Since pictures are not part of the copy, please output only the lines from the one with "The width and height of the screenshot is (1003, 627)." through the end of the data below, exactly as written.

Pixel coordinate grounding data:
═══

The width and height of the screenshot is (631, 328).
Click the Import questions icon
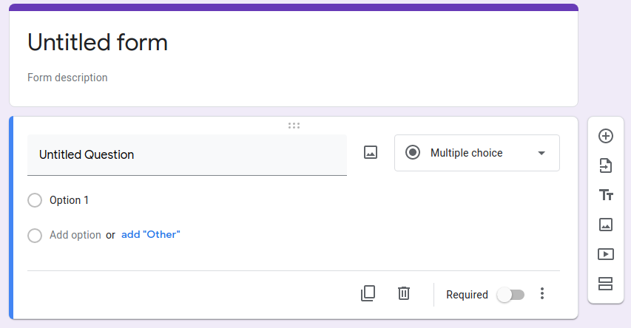[x=606, y=165]
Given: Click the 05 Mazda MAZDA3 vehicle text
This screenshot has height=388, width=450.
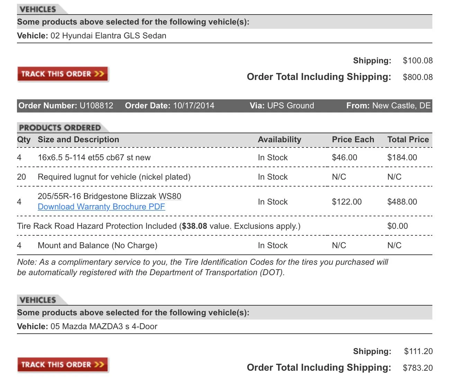Looking at the screenshot, I should (104, 326).
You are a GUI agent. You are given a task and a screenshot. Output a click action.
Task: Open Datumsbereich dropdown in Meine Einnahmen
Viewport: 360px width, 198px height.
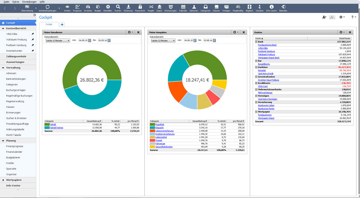pyautogui.click(x=58, y=41)
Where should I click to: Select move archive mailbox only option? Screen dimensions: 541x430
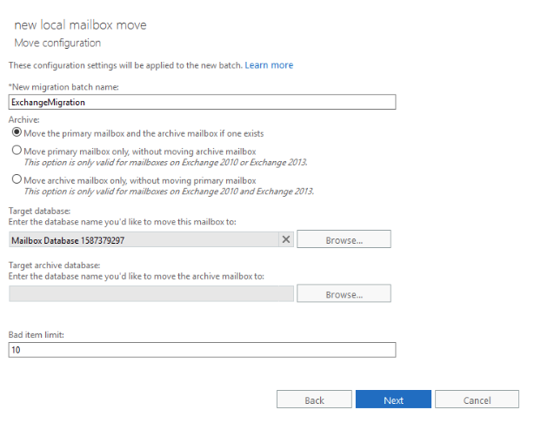point(17,179)
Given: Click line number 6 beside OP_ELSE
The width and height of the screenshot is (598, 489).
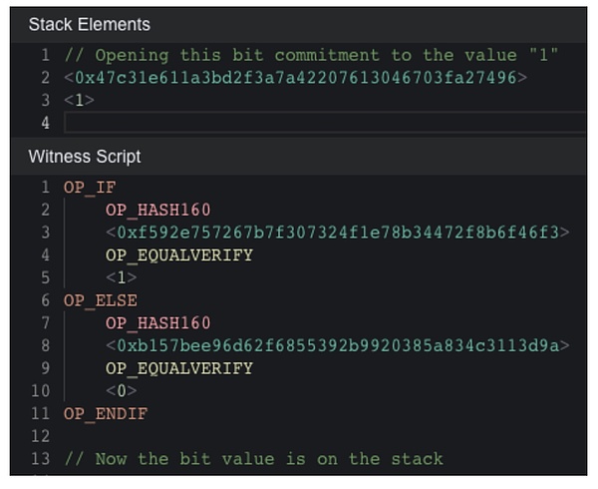Looking at the screenshot, I should [45, 300].
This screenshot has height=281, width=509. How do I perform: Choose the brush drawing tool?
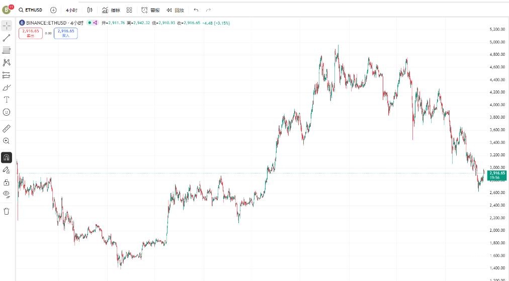tap(7, 87)
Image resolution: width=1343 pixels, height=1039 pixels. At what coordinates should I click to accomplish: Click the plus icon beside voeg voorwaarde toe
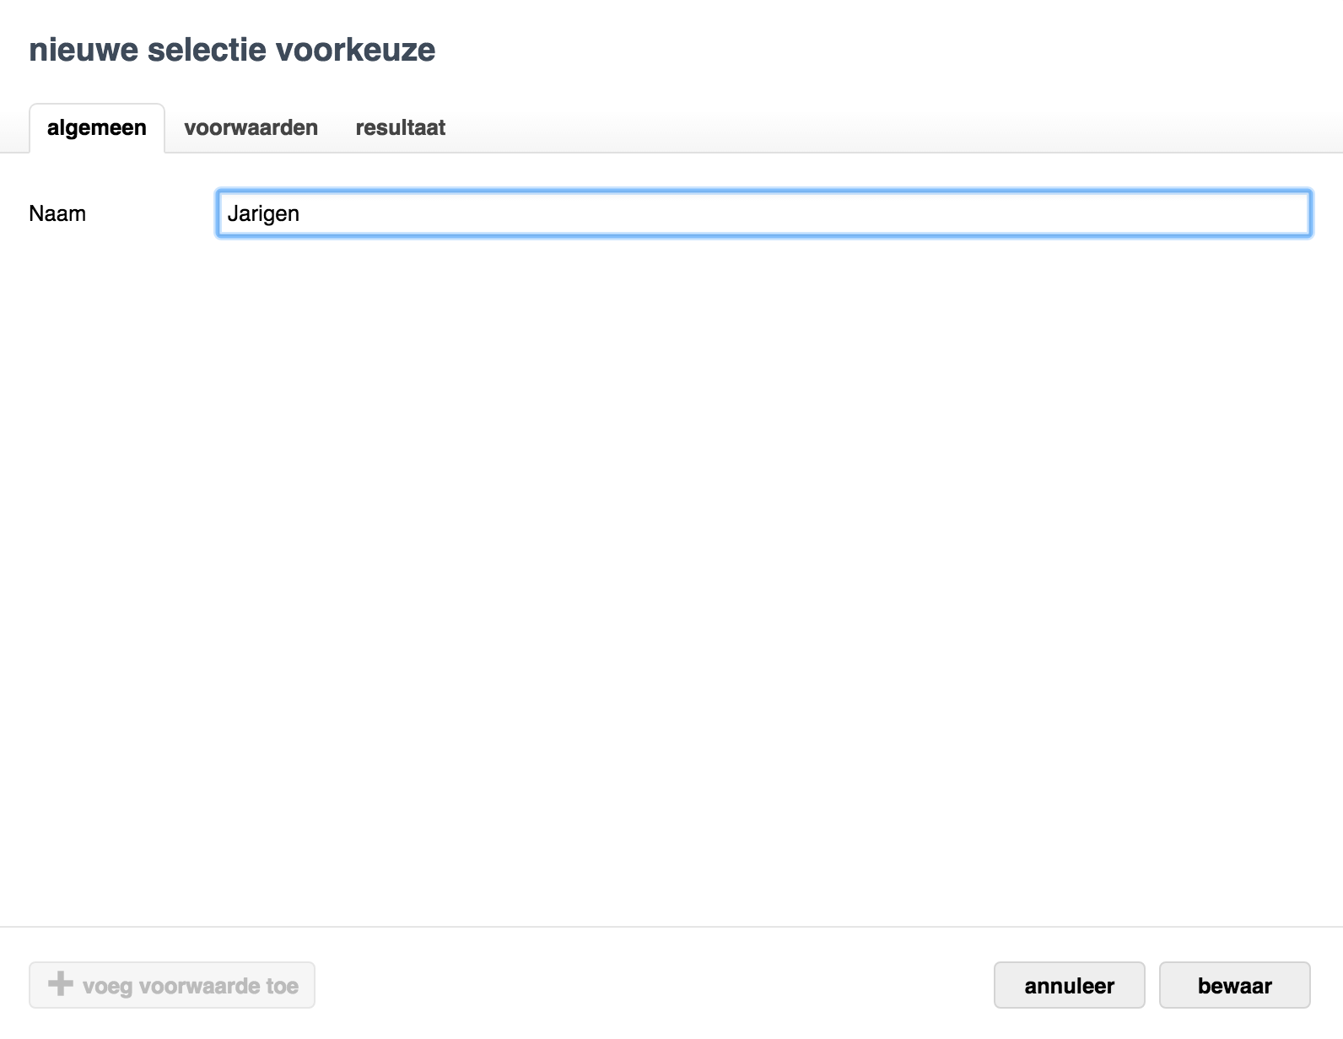pos(61,983)
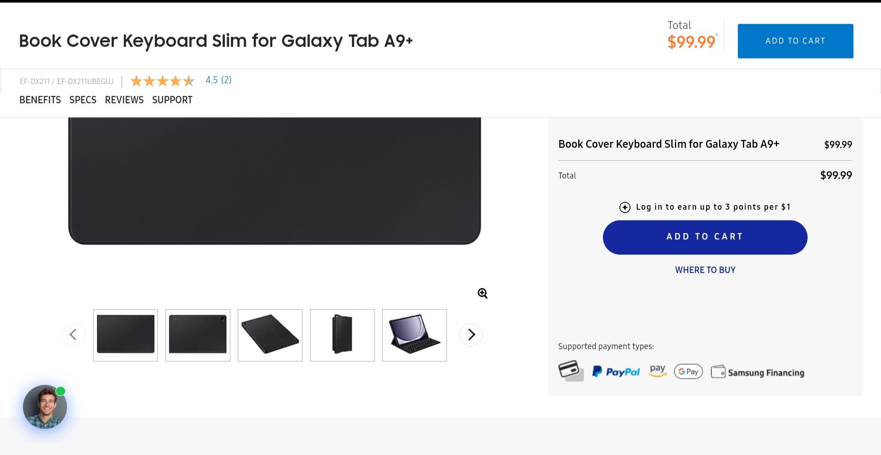Open the WHERE TO BUY link

(705, 270)
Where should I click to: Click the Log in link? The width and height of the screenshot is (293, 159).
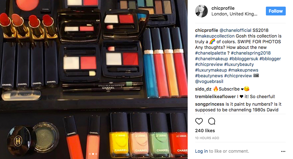pyautogui.click(x=201, y=151)
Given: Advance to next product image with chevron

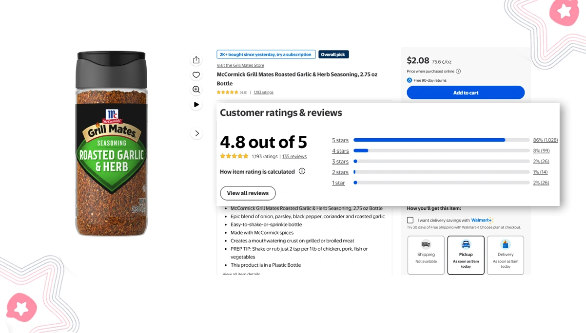Looking at the screenshot, I should click(x=196, y=133).
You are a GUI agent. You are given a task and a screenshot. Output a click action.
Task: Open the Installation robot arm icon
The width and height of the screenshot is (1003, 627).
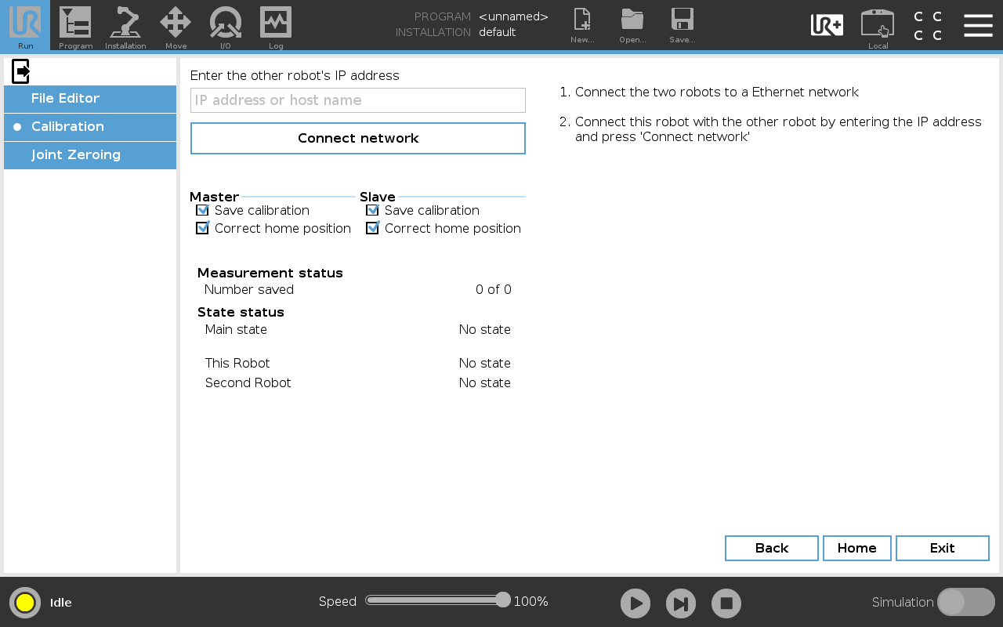click(x=125, y=23)
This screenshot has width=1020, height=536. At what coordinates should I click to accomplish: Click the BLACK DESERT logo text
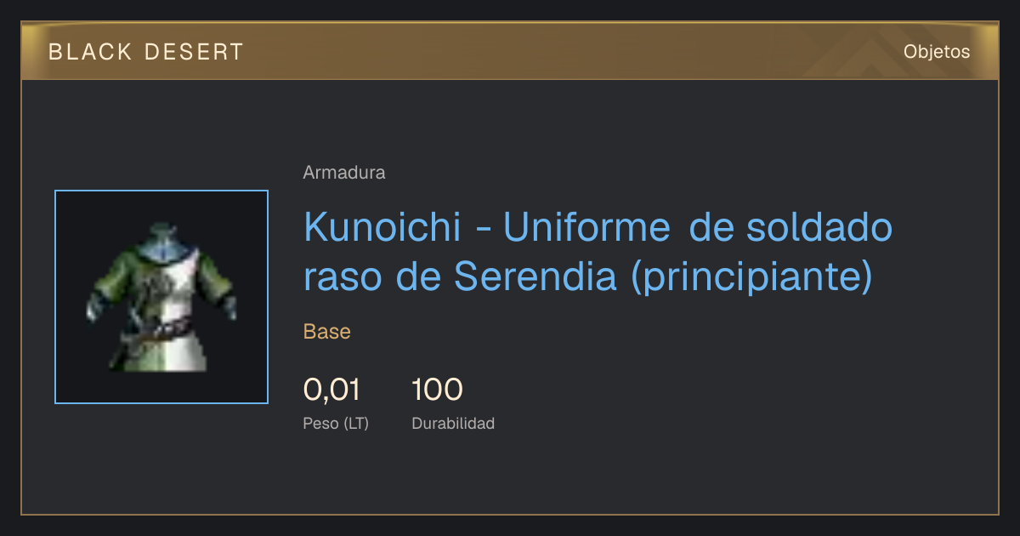coord(146,52)
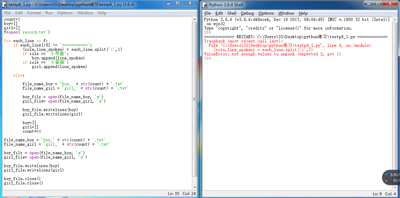
Task: Click the IDLE icon in the editor title bar
Action: pos(4,3)
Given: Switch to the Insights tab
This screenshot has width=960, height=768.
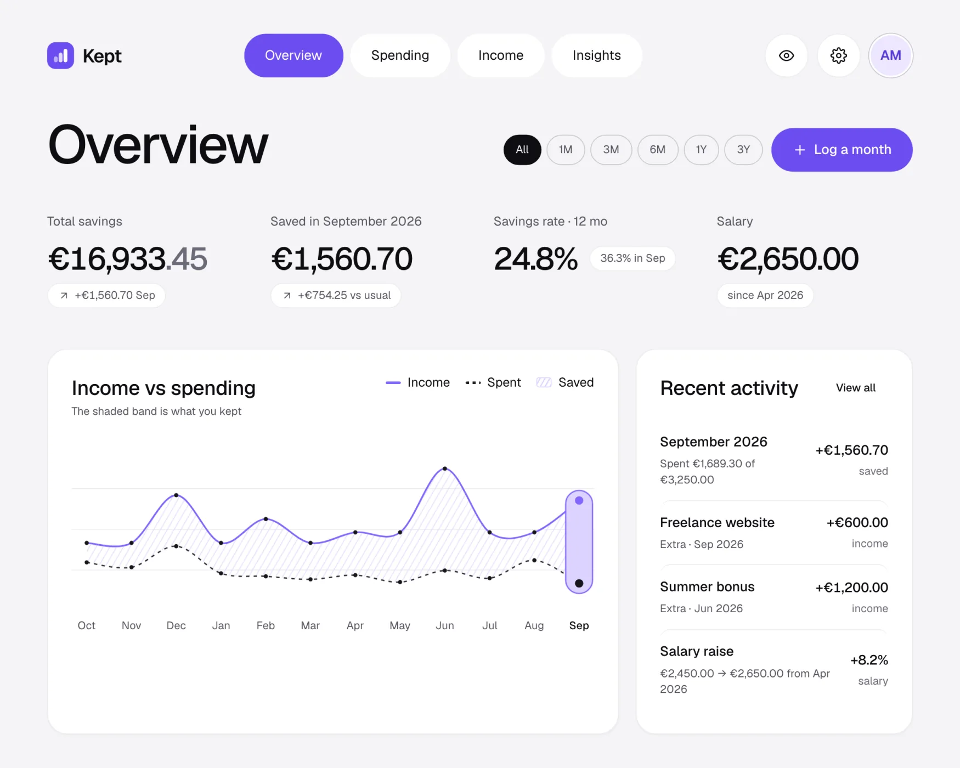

═══

Output:
The width and height of the screenshot is (1003, 627).
click(x=125, y=23)
This screenshot has width=1020, height=536. At what coordinates should I click to accomplish: Click the BLACK DESERT logo text
coord(146,52)
Task: Click the IDLE icon in the editor title bar
Action: pos(4,3)
Given: Switch to the Insights tab
This screenshot has width=960, height=768.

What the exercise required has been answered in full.